[DOCUMENT SEGMENT]:
Here is the most common response I get–in various classes I have taught over the years where the question of corporate or business ethics has come up–when attempting to mount a morally-inflected critique of a corporation’s actions–on any ground–privacy violations, monopolistic behavior for instance–that are not clearly criminal:

 I don’t get it. It’s a business; it’s supposed to make money. What do you want them to do? Go out of business?

The rough argument goes like this: A corporation’s raison d’être is to make money for its shareholders.  That, and that alone, is what its managers and employees should be concerned with. Anything else is a distraction, an abdication of the responsibility that they bear to the shareholders–folks that float the business’ boat. If the market indicates–by whatever signal it chooses–to the corporation that its practices are counterproductive to that end, then the corporation may adjust its behavior. But the idea that an action should be taken because its primary end is to meet some vaguely defined individual or social goal is deeply inimical to a business and indeed, may even be counterproductive to the ethical or social end desired. Better then, to let the market speak. Roughly.

The problem with this view, as all too many have pointed out, is that it is a remarkably impoverished portrait of the relationship of a business to society: it is acutely non-ecological. (This lack of an ecological perspective is what Zingales is trying to address in his prescription above.) Because there is so much reliance on the oracular pronouncements of The Market[tm]–‘It will let you know when something is wrong’–it makes all too easy, the utter refusal to even try to cock an ear and listen to anything else.

An average business student, by the time he arrives at business school, has already been subjected to far too many years of a discourse opposed to Zingales’ prescription. This is not to say that the idea is wrong-headed; it is just that–to fool around with clichés for a bit–the horse has bolted, the bird has flown the coop.

12 comments on “Incubating Corporate Wrongdoers: Catch ’em Young

  1. Jason Zevin says:

    Nice! I just finished reading “Debt,” in which David Graeber notes the roots of this worldview in periods of conquest and colonization. If you haven’t seen it, the first chapter (with beautiful illustrations) is here:

  2. Samir Chopra says:


    Thanks for the comment and the link. I still have not read ‘Debt’ – perhaps reading what you’ve sent me will get me off my arse.

  3. JR says:

    Interesting post. I did read the article early this morning, it’s making a splash. I fundamentally disagree with some of the premise of this, but I do understand that perspective.

[AIM OF THE EXERCISE]: Could you pick up the blog post on corporate ethics and its comment thread from the point where it stops?

[RAW DATA]:

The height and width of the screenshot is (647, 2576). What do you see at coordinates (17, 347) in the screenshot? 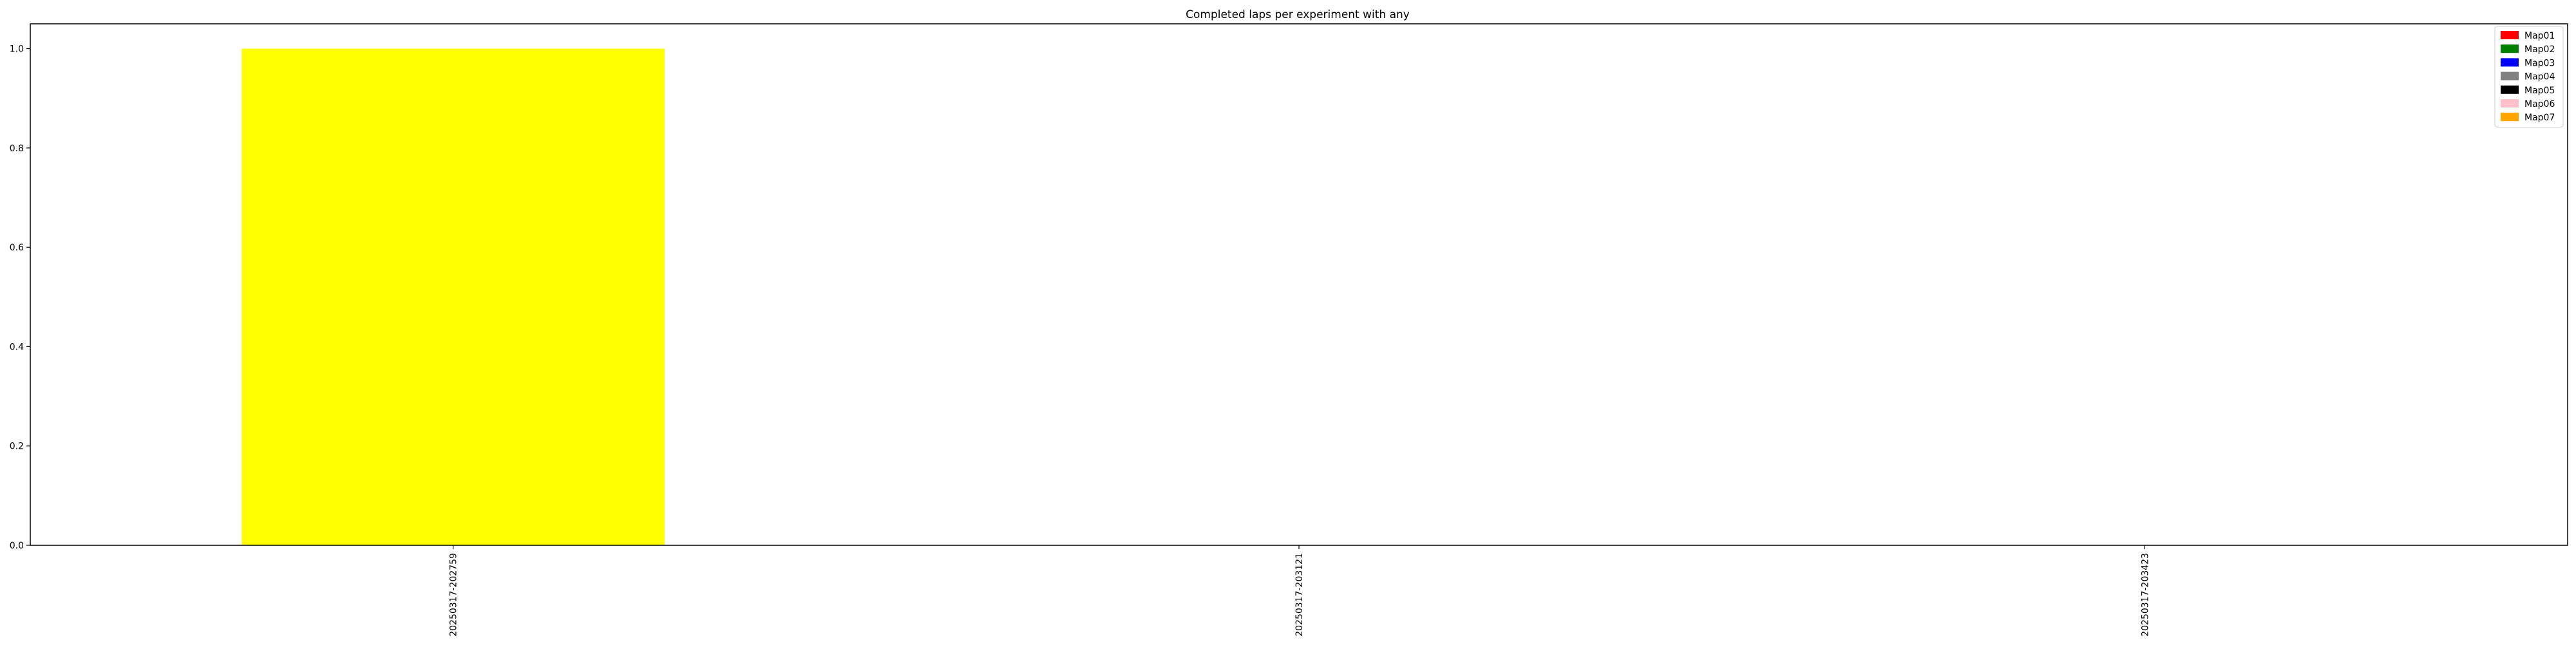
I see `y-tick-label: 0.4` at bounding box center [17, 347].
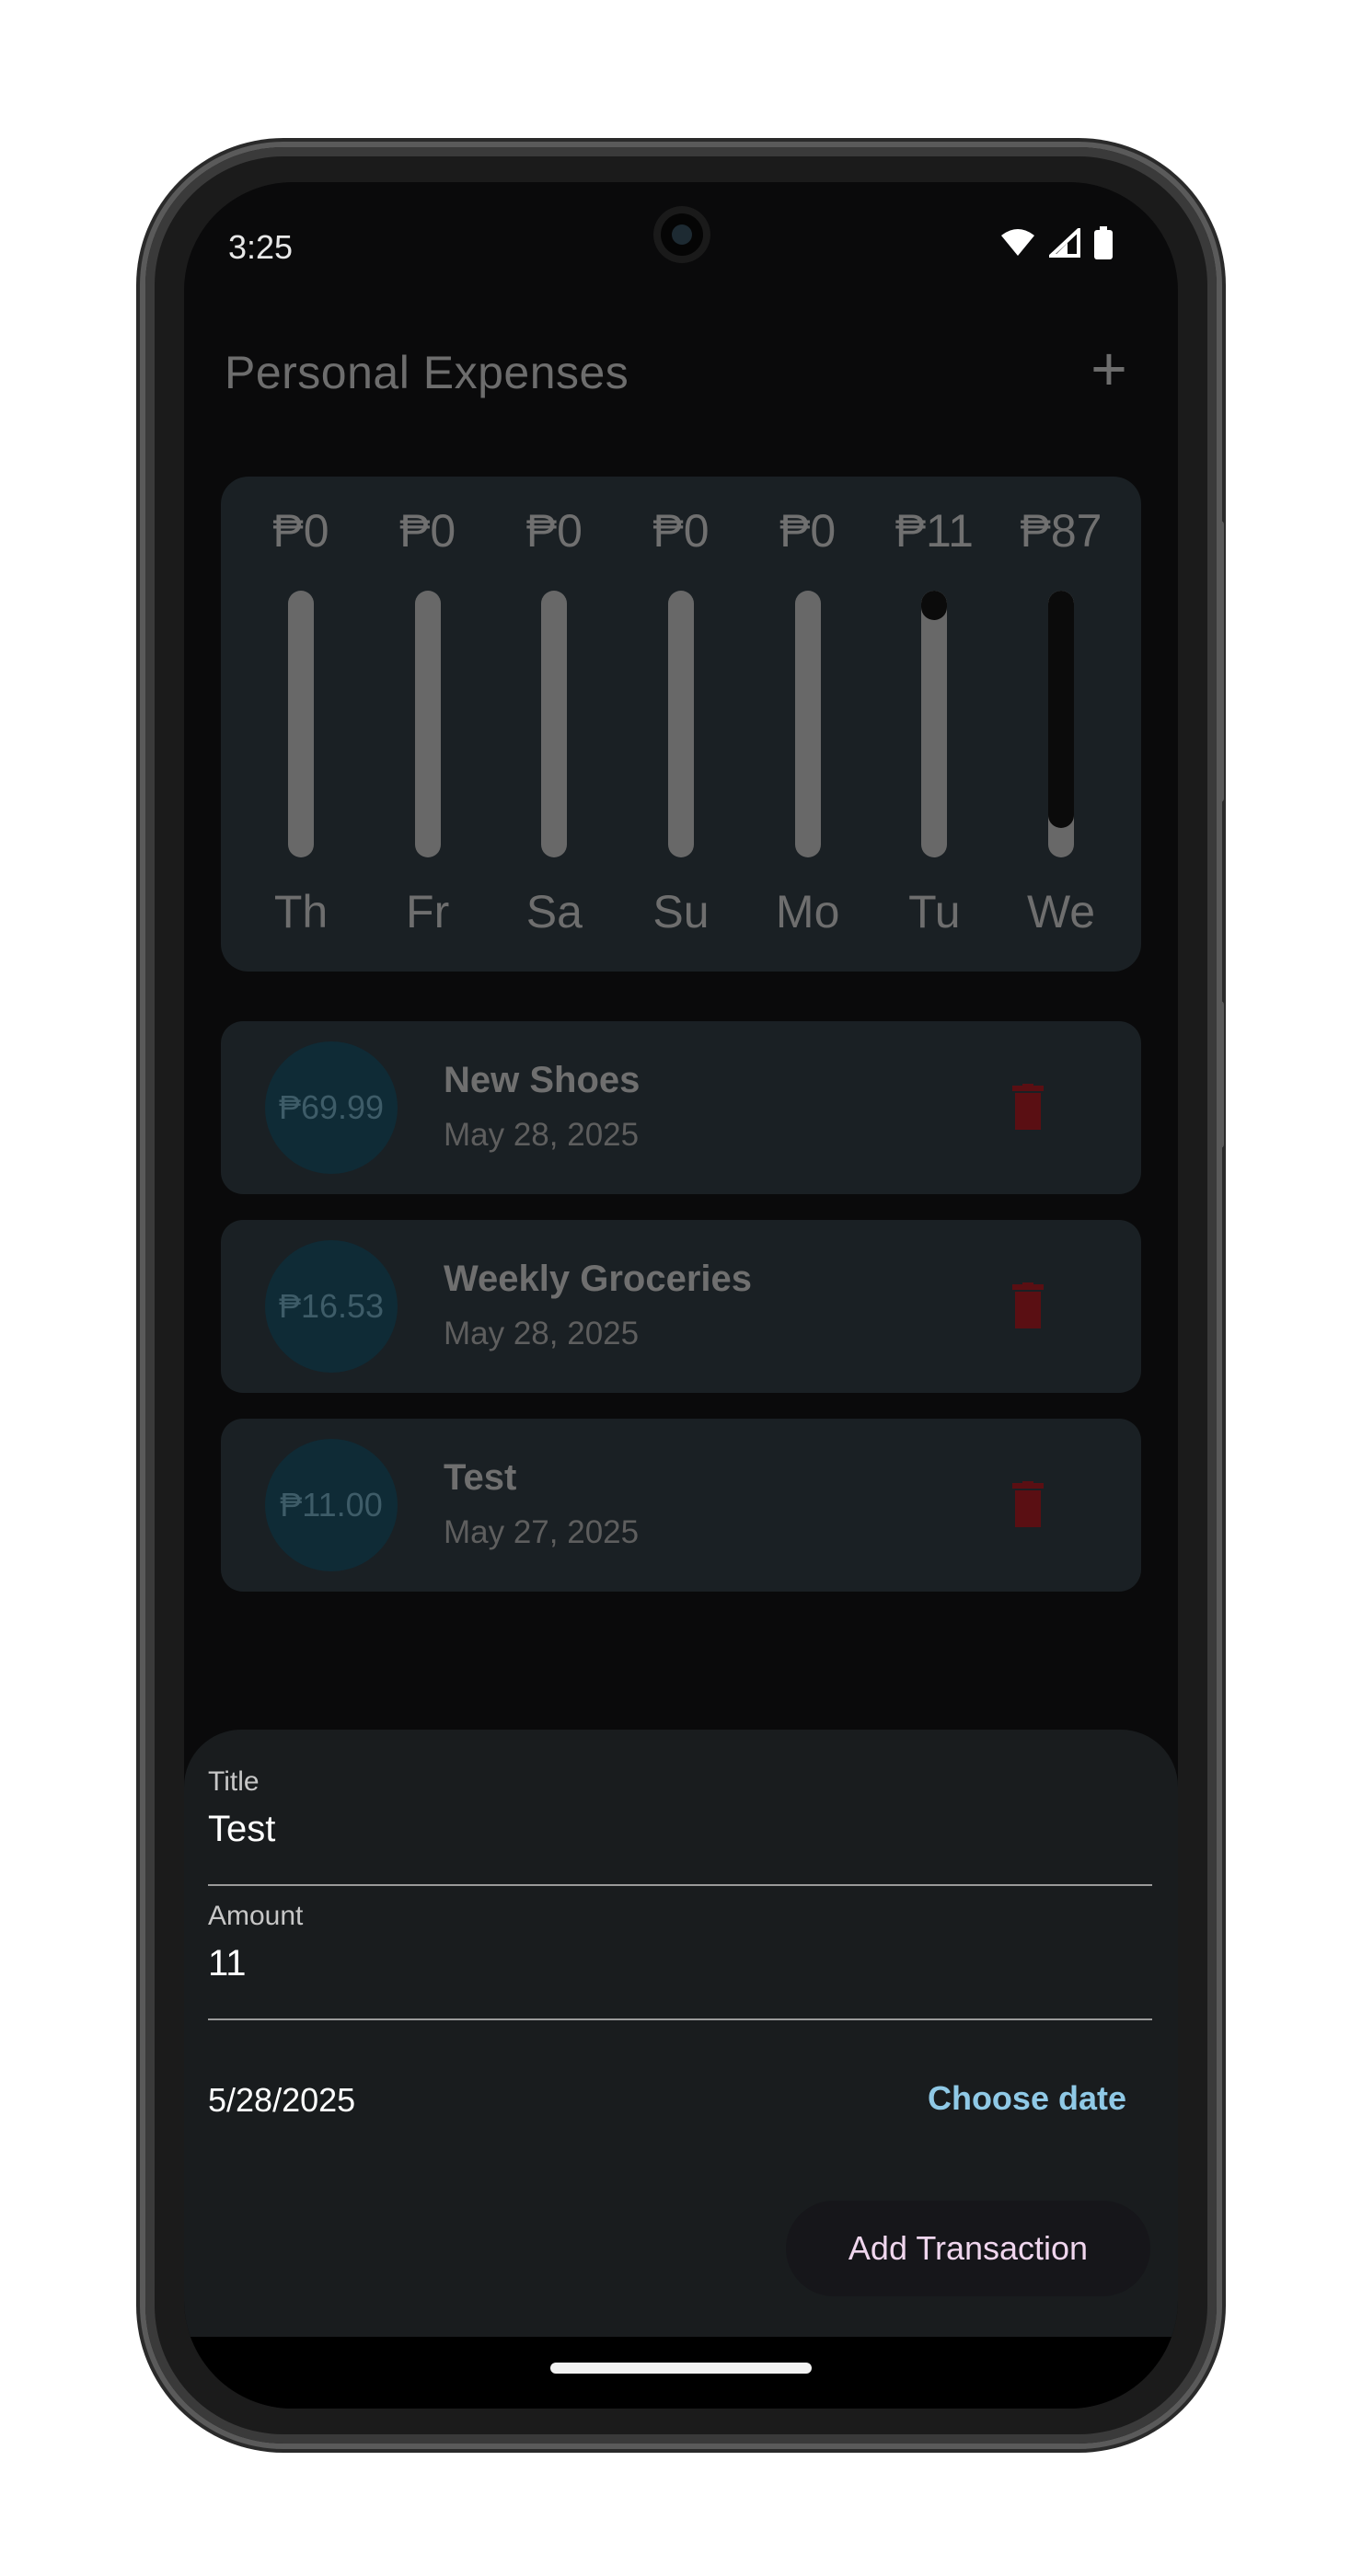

[EXPECTED ANSWER]:
    If I had no actual business experience, I think that I might have precisely the same feelings, so it’s entirely reasonable, in my opinion. Having said that, much of my experience does inform me to believe that there is a lack of understanding in some cases. (obviously not unusual.)

    Let’s look at your last paragraph. Have you gone to business school? I’m just trying to figure out how you are under the impression that business students take ethics courses way too late and that they are already miscreants or potential miscreants. What do you base that on? your years in business school? Is there any reputable data to support this claim, or is it off the cuff? I want to a business college, and have double graduate degrees in finance and economics, but took business ethics all along. (High school classes really aren’t business classes, and I did go to Jesuit school, so it was more morality in general that we addressed.)

    Herein lies the issue to me. It has nothing to do with business. Some people are not good people. This is in every walk of life. Yes, in business, more malfeasance comes to light when the markets turn sour, no surprise. (You don’t know who is swimming naked until the tide goes out.)

    In terms of the free market working it out, I don’t think that we’ve had a free market in decades. This particular runup was largely pushed by Fed Policy. (You should really listen to Charles Calomiris on There was so much money in the system that it chased bad assets, you have bubble, malinvestment, crash. This was largely fed policy. Lest you think that this is something new, I’d recommend “Manias, Panics, and Crashes,” by Charles Kindleberger. Examples abound, to the 1700s.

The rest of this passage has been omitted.